The code pattern we had before this change looked like:

// Foo.h
namespace lld { namespace coff {
class Foo { void bar(); };
void baz();
} } // lld::coff

// Foo.cpp
using namespace lld;
using namespace lld::coff;
void Foo::bar() {
  ...
}
void lld::coff::baz() {
  ...
}

We never needed to open and close the namespaces in the first place, because classes like Foo are already in scope. In general, when do we have to open namespace in a .cpp file? I don't think there are any cases that really matter.

I guess another thing that makes me lean this way is the LLVM preference for as few scopes as possible:

  • use early return/break/continue
  • prefer static to anon namespace

This style seems like it fits into that:

  • have as few open namespace scopes as possible
MaskRay marked an inline comment as done.Oct 16 2019, 8:57 PM
MaskRay added subscribers: aganea, inglorion, zturner, pcc.
MaskRay added inline comments.
lld/COFF/DebugTypes.cpp
213–214

To gather feedback: @aganea @inglorion @pcc @zturner

MaskRay marked an inline comment as done.Oct 16 2019, 8:59 PM
MaskRay added a subscriber: thakis.
MaskRay added inline comments.
lld/COFF/DebugTypes.cpp
213–214

Similar to D67323

Is that the right reference? @MaskRay may I ask what was the initial concern?

lld/COFF/DebugTypes.cpp
213–214

My 2¢: Fully qualifying a definition in TUs is stylistically ugly and takes more visual space, but I would tend to agree with @rnk. Omitting the namespace/scope adds cognitive load - for a moment you would ask yourself where does that implementation belong to. The code has to be easy to read, not easy to write. Same comment would apply for #ifdefs surrounding large blocks of code; or in-class function definitions. You end up losing the scope while reading the code. LoCs in any codebase have a natural tendency to increase, not decrease, so the situation generally worsens over time.

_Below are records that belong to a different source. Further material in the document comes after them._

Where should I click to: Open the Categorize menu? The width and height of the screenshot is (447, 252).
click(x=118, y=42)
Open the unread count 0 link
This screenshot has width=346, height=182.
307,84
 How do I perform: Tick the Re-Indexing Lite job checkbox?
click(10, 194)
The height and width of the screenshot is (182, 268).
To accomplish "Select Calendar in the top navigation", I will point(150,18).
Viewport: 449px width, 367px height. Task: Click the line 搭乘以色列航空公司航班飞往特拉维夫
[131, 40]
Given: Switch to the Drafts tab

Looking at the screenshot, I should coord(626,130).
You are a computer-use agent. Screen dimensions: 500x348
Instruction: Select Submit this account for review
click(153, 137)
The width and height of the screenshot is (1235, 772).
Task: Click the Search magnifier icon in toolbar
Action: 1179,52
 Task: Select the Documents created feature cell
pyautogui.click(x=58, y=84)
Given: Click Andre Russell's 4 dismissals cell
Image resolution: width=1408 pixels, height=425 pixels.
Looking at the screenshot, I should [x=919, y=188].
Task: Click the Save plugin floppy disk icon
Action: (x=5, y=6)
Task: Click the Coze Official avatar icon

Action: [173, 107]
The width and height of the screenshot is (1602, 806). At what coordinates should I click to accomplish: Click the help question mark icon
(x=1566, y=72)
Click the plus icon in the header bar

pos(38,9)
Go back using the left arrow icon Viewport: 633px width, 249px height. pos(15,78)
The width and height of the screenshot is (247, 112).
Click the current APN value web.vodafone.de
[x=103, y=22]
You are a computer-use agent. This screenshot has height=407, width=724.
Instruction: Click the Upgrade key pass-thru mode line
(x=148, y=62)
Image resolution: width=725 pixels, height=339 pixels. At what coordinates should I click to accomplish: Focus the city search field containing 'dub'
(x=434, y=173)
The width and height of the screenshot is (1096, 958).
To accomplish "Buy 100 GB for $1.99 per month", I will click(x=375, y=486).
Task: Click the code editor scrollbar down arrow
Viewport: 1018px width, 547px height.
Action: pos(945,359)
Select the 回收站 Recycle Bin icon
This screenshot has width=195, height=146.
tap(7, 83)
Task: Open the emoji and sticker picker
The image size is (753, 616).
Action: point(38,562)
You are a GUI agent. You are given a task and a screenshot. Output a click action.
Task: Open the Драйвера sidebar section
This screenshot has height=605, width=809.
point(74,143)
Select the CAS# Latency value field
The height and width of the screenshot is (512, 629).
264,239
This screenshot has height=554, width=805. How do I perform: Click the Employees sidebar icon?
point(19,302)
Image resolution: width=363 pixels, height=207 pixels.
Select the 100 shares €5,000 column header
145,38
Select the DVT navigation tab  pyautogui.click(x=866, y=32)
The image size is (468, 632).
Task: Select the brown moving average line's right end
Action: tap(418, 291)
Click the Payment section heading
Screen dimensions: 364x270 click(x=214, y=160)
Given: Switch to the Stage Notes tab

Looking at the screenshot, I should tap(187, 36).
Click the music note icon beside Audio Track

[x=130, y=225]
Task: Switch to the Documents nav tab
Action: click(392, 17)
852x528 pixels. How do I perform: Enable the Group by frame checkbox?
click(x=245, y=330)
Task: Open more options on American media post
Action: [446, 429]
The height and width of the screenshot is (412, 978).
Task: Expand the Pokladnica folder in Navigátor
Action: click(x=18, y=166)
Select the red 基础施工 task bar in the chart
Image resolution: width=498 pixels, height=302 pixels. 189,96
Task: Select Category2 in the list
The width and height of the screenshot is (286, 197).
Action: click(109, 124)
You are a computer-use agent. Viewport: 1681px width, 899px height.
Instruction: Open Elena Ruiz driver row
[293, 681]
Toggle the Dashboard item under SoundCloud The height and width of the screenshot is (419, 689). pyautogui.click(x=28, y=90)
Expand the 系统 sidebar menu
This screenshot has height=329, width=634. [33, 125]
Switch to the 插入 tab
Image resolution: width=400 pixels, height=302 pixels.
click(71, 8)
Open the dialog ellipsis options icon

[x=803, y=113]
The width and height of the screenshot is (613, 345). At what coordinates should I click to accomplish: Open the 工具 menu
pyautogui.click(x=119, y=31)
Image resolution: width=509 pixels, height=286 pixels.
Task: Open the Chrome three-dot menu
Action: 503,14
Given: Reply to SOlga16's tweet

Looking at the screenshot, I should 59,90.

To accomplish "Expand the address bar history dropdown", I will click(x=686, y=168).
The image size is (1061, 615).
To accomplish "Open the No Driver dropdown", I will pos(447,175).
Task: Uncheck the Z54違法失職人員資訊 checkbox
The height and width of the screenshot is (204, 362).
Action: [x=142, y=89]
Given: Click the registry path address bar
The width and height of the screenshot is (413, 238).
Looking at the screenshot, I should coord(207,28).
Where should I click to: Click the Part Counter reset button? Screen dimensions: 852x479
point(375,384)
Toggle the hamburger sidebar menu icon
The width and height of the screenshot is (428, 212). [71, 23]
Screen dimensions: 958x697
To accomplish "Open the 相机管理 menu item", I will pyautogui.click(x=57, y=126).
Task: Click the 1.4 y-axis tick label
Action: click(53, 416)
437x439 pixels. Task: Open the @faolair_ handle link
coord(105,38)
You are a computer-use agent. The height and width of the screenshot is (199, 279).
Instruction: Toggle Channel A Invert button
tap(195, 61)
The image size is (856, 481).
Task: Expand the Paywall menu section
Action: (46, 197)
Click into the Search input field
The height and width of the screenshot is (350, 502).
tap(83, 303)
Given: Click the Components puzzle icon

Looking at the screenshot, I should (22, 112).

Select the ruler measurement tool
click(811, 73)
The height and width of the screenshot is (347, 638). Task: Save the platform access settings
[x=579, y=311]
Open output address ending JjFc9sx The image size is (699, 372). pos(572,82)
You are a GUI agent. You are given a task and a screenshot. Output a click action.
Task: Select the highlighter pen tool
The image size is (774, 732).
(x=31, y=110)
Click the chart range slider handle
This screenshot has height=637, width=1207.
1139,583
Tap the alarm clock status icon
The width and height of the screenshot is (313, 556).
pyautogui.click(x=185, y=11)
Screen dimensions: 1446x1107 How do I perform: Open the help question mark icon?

rnk added a comment.Oct 17 2019, 10:12 AM

I guess the productive thing to do would be for me to put together a patch to CodingStandards and then send it to llvm-dev to get some feedback, and then follow up myself here.

In D68772#1713143, @rnk wrote:

I guess the productive thing to do would be for me to put together a patch to CodingStandards and then send it to llvm-dev to get some feedback, and then follow up myself here.

Thanks! That will be very helpful. (I wanted to do the same thing but does not have enough time to do this because I am currently busy with personal (or work related) issues..) I will clean up the ELF and wasm patches (mea culpa) once the style reaches a consensus.